Other Cash-Based Awards
The Compensation Committee is able to grant awards payable in cash. Cash-based awards will be in such form, and dependent on such conditions, as the Compensation Committee will determine, including, without limitation, being subject to the satisfaction of vesting conditions or awarded purely as a bonus and not subject to restrictions or conditions. If a cash-based award is subject to vesting conditions, the Compensation Committee is able to accelerate the vesting of such award in its discretion.
Performance Awards
The Compensation Committee is able to grant a performance award to a participant payable upon the attainment of specific performance goals. The Compensation Committee is able to grant performance awards that are intended to qualify as performance-based compensation under Section 162(m) of the Code as well as performance awards that are not intended to qualify as performance-based compensation under Section 162(m) of the Code. If the performance award is payable in cash, it may be paid upon the attainment of the relevant performance goals either in cash or in shares of restricted stock, based on the then current fair market value of such shares, as determined by the Compensation Committee. Based on service, performance and/or other factors or criteria, the Compensation Committee is able to, at or after grant, accelerate the vesting of all or any part of any performance award.
Performance Goals
The Compensation Committee is able to grant awards of restricted stock, performance awards, and other stock-based awards that are intended to qualify as performance-based compensation for purposes of Section 162(m) of the Code. These awards may be granted, vest and be paid based on attainment of specified performance goals established by the committee. These performance goals may be based on the attainment of a certain target level of, or a specified increase or decrease in, one or more of the following measures selected by the committee: (1) income per share; (2) operating income; (3) gross income; (4) net income, before or after taxes; (5) cash flow; (6) gross profit; (7) gross profit return on investment; (8) gross margin return on investment; (9) gross margin; (10) operating margin; (11) working capital; (12) income before interest and taxes; (13) income before interest, tax, depreciation and amortization; (14) return on equity; (15) return on assets; (16) return on capital; (17) return on invested capital; (18) net revenues; (19) gross revenues; (20) revenue growth; (21) annual recurring revenues; (22) recurring revenues; (23) license revenues; (24) sales or market share; (25) total stockholder return; (26) economic value added; (27) specified objectives with regard to limiting the level of increase in all or a portion of our bank debt or other long-term or short-term public or private debt or other similar financial obligations, which may be calculated net of cash balances and other offsets and adjustments as may be established by the Compensation Committee; (28) the fair market value of a share of our common stock; (29) the growth in the value of an investment in our common stock assuming the reinvestment of dividends; or (30) reduction in operating expenses.

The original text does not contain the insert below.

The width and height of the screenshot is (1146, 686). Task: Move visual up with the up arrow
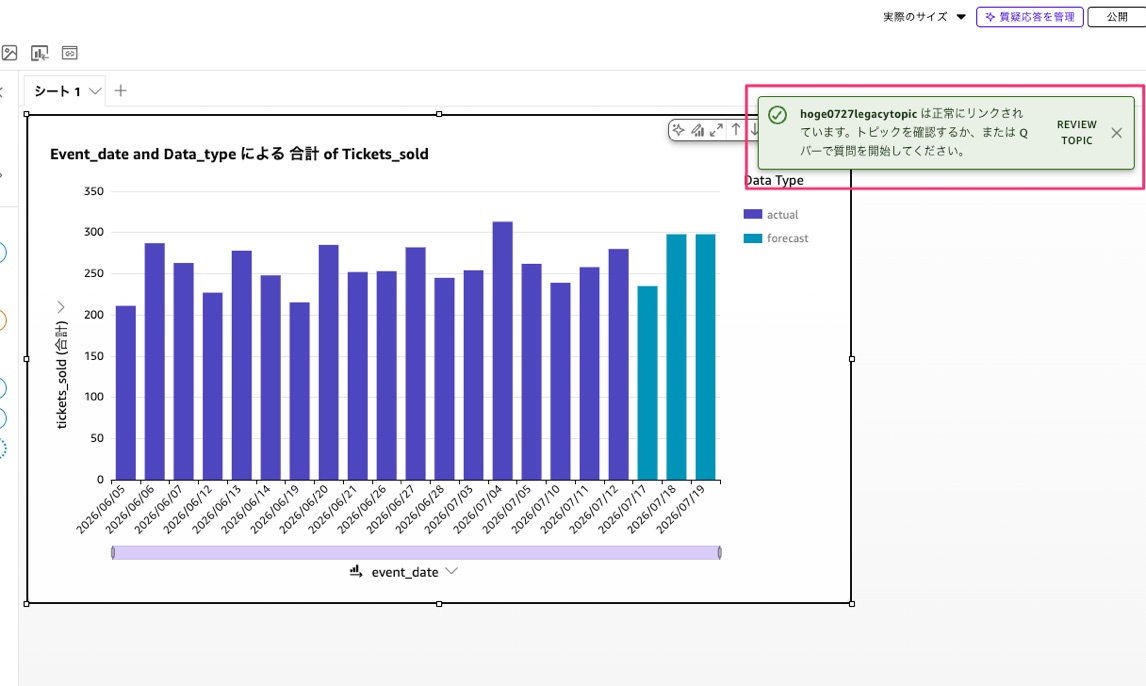click(735, 130)
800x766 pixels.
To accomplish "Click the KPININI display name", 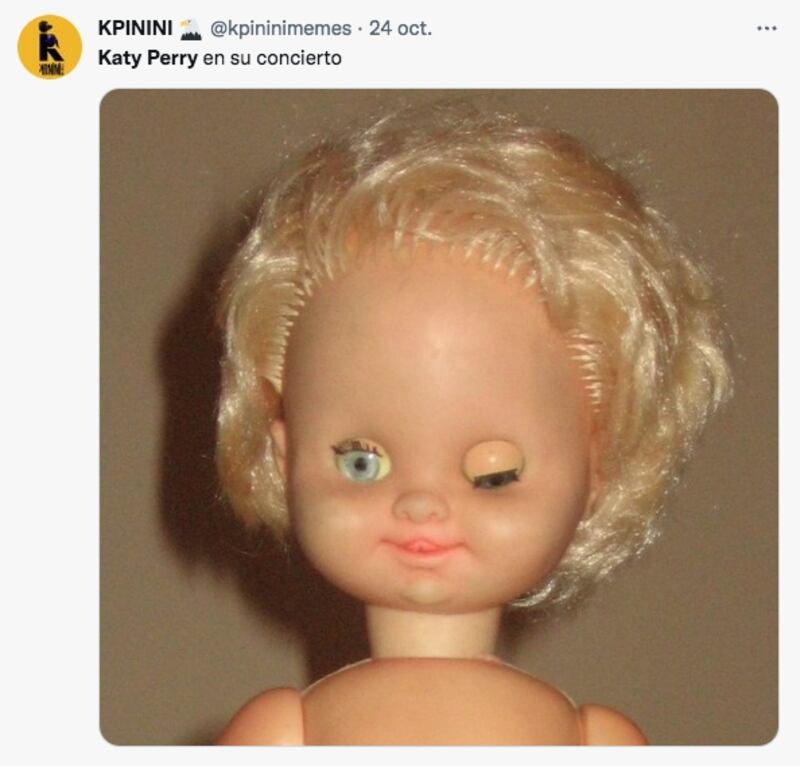I will pos(135,28).
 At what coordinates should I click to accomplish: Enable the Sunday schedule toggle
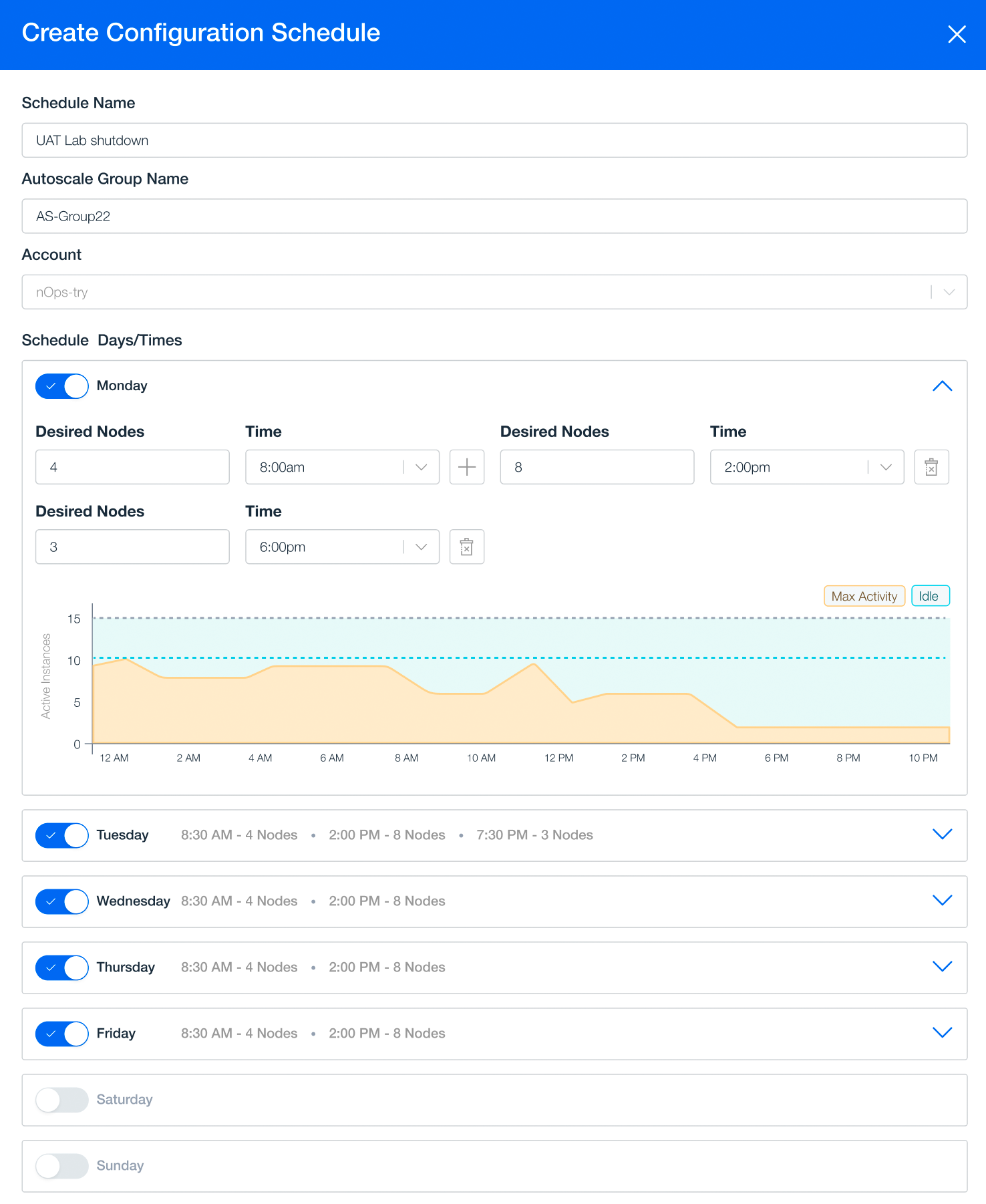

To the extent permitted by law, the Compensation Committee is able to exclude the impact of an event or occurrence which the Compensation Committee determines should be appropriately excluded, such as (1) restructurings, discontinued operations, extraordinary items and other unusual or non-recurring charges; (2) an event either not directly related to our operations or not within the reasonable control of management; or (3) a change in accounting standards required by generally accepted accounting principles. Performance goals may also be based on an individual participant's performance goals, as determined by the Compensation Committee.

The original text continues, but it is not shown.